Mais l’ordre social n’a pas été bouleversé, aucune culture nouvelle ne s’est imposée, l’usage de la drogue comme signe de libération et de contestation devrait donc s’estomper. D’autant que les générations actuelles de jeunes gens, plus contraints, nourrissant moins d’illusions, sont mieux adaptées à la situation socio-économique critique prévalant aujourd’hui en Occident.
Par ailleurs, la « mode » de la drogue s’est répandue, s’est « démocratisée »; sa valeur de signe distinctif s’est donc effritée. La toxicomanie affecte désormais les milieux bourgeois adultes et, surtout, les jeunes des « milieux populaires » qui expriment sans doute, par la drogue, l’alcool, la violence, leur angoisse face à une crise économique dont ils sont les premières victimes. C’est là une raison de plus pour penser que le milieu lycéen et étudiant cherchera bientôt de nouvelles manières d’être différent.

Malheureusement, aucune statistique n’a été compilée qui permette de savoir si l’augmentation actuelle du nombre absolu de toxicomanes reflète une hausse de la consommation dans toutes les couches de la population, ou un simple glissement de cette consommation des classes favorisées, vers les classes modestes, dont les effectifs sont plus nombreux.

Peut-être nous reprochera-t-on de proposer du phénomène de la drogue, une vision trop détachée.
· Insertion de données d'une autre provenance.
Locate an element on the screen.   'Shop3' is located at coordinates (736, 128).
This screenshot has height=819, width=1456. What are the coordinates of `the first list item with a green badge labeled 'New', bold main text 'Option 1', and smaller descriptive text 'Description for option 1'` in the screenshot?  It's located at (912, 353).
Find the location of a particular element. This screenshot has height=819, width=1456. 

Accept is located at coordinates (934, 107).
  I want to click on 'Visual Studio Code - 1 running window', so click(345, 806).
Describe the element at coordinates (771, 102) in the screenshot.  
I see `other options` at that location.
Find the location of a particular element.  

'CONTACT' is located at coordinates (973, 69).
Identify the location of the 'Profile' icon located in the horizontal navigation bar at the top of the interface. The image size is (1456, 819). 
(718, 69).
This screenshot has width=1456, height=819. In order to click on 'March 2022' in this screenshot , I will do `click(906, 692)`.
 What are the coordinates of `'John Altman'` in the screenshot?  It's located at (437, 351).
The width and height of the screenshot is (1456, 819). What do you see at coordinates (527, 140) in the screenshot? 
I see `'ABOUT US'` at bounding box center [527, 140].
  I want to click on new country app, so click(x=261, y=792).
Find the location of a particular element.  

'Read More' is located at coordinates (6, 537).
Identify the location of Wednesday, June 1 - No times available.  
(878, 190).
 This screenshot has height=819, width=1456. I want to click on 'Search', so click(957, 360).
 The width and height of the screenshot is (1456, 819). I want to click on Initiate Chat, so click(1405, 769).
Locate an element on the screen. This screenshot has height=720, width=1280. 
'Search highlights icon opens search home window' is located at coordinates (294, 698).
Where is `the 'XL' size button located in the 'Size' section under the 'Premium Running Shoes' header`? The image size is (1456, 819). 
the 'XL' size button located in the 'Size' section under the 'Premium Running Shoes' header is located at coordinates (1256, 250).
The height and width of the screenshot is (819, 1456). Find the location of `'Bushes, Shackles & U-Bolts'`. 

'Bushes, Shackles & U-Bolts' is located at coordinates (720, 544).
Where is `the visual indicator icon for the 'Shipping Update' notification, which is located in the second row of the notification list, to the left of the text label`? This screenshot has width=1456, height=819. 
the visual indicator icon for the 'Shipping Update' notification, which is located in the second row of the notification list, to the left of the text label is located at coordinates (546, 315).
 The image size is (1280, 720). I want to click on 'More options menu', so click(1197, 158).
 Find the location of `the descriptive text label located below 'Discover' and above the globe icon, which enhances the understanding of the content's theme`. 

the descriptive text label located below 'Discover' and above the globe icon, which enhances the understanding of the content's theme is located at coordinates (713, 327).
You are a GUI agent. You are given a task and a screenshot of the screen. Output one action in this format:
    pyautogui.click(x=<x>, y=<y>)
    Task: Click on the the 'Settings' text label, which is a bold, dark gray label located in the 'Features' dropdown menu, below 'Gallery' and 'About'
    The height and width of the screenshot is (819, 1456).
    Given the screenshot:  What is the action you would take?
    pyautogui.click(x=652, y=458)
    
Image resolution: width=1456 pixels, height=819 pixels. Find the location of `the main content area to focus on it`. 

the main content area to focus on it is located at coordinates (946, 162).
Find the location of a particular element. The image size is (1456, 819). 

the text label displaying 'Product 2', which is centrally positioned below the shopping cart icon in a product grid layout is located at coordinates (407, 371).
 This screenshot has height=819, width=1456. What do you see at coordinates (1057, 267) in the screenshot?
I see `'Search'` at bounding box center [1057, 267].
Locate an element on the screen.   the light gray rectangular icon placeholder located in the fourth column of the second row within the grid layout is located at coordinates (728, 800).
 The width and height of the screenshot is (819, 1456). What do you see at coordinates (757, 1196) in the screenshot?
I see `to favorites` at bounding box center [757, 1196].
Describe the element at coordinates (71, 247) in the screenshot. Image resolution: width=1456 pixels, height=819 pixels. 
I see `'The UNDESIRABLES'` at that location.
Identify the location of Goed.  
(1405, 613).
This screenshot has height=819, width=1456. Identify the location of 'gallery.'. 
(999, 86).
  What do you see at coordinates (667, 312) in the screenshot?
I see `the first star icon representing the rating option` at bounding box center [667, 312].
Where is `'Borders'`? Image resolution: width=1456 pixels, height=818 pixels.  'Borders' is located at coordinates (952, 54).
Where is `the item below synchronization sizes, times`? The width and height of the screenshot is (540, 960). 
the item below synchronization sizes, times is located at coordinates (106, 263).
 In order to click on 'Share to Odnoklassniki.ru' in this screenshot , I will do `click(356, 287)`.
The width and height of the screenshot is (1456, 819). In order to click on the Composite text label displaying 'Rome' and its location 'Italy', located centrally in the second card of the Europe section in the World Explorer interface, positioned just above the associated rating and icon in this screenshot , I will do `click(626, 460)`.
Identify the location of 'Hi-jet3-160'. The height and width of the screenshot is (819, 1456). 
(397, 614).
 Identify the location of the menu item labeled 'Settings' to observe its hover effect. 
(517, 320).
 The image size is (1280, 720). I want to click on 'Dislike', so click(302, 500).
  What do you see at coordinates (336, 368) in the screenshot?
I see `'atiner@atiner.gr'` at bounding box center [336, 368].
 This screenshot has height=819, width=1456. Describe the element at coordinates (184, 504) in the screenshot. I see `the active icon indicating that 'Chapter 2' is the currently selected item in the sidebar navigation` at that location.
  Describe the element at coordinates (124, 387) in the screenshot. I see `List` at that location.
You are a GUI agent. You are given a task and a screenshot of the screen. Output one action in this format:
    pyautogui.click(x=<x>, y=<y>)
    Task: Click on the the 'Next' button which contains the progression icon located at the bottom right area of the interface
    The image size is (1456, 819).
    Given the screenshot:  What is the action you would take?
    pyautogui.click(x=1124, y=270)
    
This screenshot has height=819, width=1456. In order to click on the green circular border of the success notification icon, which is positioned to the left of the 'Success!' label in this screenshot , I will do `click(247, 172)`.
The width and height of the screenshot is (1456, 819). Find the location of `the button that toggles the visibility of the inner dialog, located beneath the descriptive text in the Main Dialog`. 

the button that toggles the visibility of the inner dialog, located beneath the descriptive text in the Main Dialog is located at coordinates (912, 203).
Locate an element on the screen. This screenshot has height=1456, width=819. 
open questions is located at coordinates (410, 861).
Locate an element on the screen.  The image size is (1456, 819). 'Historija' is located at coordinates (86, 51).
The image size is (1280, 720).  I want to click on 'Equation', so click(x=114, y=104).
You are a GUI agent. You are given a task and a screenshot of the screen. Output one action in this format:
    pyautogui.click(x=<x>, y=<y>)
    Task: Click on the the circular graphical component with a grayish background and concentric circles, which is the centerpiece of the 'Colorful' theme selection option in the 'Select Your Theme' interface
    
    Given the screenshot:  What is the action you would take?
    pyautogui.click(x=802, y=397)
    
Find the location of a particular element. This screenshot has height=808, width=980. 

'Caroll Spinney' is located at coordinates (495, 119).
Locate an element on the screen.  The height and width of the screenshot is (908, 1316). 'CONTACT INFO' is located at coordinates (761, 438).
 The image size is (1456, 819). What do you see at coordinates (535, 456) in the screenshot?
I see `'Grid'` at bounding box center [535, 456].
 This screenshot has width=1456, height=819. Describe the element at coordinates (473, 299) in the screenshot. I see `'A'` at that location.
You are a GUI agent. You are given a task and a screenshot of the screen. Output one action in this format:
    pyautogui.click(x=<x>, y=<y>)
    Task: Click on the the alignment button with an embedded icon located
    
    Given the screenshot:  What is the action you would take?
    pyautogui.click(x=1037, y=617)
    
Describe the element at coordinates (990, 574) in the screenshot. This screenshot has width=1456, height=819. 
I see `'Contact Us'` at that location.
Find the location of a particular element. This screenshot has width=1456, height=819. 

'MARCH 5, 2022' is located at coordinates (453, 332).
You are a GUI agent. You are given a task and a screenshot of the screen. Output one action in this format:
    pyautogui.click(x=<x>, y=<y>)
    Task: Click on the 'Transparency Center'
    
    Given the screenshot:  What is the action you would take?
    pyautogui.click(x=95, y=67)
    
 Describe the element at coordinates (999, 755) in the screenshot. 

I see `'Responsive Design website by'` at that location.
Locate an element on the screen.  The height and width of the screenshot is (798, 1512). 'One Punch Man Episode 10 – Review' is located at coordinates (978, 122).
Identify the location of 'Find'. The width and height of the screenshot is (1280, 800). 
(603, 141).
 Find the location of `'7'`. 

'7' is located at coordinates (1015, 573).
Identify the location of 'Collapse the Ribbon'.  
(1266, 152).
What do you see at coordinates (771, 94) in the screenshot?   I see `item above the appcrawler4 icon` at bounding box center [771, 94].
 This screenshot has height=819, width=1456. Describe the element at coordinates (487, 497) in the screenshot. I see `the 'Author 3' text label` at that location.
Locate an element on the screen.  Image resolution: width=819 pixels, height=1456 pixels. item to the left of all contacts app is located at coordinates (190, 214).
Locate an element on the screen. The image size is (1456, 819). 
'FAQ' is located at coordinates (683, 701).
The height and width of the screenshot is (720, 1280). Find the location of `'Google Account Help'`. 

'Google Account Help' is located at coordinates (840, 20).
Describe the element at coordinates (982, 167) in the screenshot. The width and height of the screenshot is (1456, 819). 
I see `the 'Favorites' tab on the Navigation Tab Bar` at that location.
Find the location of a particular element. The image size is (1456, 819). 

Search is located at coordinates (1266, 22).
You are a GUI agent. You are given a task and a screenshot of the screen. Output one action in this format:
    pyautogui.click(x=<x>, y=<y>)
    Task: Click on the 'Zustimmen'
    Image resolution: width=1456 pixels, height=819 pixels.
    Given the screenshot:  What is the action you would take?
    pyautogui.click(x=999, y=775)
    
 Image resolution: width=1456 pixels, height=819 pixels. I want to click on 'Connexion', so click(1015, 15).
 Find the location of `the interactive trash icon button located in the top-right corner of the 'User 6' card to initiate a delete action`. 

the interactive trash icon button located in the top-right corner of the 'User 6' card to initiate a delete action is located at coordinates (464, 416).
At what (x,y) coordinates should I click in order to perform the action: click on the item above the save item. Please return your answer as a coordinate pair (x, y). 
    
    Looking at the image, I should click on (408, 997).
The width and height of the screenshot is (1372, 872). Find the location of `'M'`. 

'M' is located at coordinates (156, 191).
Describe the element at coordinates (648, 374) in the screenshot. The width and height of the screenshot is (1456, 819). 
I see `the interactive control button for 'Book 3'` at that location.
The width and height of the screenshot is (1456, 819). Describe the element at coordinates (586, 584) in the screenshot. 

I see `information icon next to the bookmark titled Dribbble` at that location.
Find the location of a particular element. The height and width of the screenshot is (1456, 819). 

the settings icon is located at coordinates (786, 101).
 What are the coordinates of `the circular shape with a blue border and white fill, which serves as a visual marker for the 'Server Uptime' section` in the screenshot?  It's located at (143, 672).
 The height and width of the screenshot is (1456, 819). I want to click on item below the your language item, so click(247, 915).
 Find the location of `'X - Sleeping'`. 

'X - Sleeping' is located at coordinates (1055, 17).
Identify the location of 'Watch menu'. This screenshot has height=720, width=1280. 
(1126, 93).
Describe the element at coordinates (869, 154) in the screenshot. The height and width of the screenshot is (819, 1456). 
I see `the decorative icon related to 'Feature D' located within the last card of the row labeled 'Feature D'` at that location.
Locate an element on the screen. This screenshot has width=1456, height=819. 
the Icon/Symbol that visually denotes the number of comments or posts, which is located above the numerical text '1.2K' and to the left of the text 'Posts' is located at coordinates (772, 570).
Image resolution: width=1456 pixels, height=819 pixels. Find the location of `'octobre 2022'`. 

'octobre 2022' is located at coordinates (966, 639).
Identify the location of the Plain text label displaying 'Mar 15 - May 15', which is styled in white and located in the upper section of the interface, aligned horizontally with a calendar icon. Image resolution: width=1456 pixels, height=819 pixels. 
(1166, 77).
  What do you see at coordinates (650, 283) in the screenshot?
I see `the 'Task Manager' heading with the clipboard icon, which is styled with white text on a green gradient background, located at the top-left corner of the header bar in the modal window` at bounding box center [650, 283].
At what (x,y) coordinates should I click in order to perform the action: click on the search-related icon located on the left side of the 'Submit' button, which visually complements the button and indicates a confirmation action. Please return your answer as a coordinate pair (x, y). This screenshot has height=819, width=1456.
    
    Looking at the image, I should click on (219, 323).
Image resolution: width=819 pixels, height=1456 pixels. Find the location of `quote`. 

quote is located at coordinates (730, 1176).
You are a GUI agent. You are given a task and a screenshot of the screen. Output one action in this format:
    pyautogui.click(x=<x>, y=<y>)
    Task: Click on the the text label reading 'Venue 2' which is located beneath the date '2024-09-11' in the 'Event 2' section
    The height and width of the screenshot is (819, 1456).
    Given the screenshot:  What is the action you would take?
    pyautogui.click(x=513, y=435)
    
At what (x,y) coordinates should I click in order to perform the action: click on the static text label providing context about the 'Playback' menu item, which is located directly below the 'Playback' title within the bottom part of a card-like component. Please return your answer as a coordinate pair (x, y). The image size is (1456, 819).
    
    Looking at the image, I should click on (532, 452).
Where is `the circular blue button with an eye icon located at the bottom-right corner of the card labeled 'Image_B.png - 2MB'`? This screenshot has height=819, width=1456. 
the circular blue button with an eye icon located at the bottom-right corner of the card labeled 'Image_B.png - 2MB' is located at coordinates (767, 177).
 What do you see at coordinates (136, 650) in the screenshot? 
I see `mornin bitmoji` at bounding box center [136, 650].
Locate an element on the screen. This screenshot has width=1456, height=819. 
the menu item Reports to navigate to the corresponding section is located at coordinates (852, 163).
Mais l’anthropologie ne peut faire l’économie de cette distance par rapport aux individus et à leur drame personnel. Grâce à ce détachement, on comprend mieux les paradoxes extraordinaires que recèle la drogue, associée tout à la fois au bon et au mauvais, à l’interdit et au prescrit, à la liberté et à la dépendance, au religieux et au profane, à la vie et à la mort, à « l’acte gratuit » et à l’exploitation économique. La drogue se situe à la charnière de l’individuel et du social, du physique et du mental; pour cela elle permet un jeu social et un jeu intellectuel d’une ampleur exceptionnelle, suffisant peut-être à expliquer son développement quasiment universel.

Ce texte est paru dans Le Temps stratégique, No 12, printemps 1985.

Bibliographie

Hallucinogènes et société, par P. Alain. Paris, Payot, 1973.

La chair des dieux: l’usage rituel des psychédéliques, par P. T. Furst. Paris, Seuil, 1974.

Hallucinogens and Shamanism, éd. par J. M. Harner. New York, Oxford University Press, 1973.

« Drogues, déclassements et stratégies de disqualification », par P. Pinell et M. Zafiropoulos. In: Actes de la Recherche en Sciences sociales, No 42, avril 1982.

L’expérience hallucinogène, par J. P. Valla. Paris, Masson, 1983.

Soma, Divine Mushroom of Immortality, par R. G. Wassoll. New York, Harcourt Blanc Jovanovitch, 1968.

Drogue et civilisation Refus social ou acceptation. Entretiens de Rueil du 16 mars 1981, publiés sous la direction de G. Nahas. Paris, Pergarmon Press, France, 1982.

« Drogue et Société » (dossier collectif), Esprit, No 11-12, 1980.

Rausch und Realität, Drogen im Kulturvergleich, Cologne, Rautenstrauch-Joest-Museum Köln, 1981, 2 vol.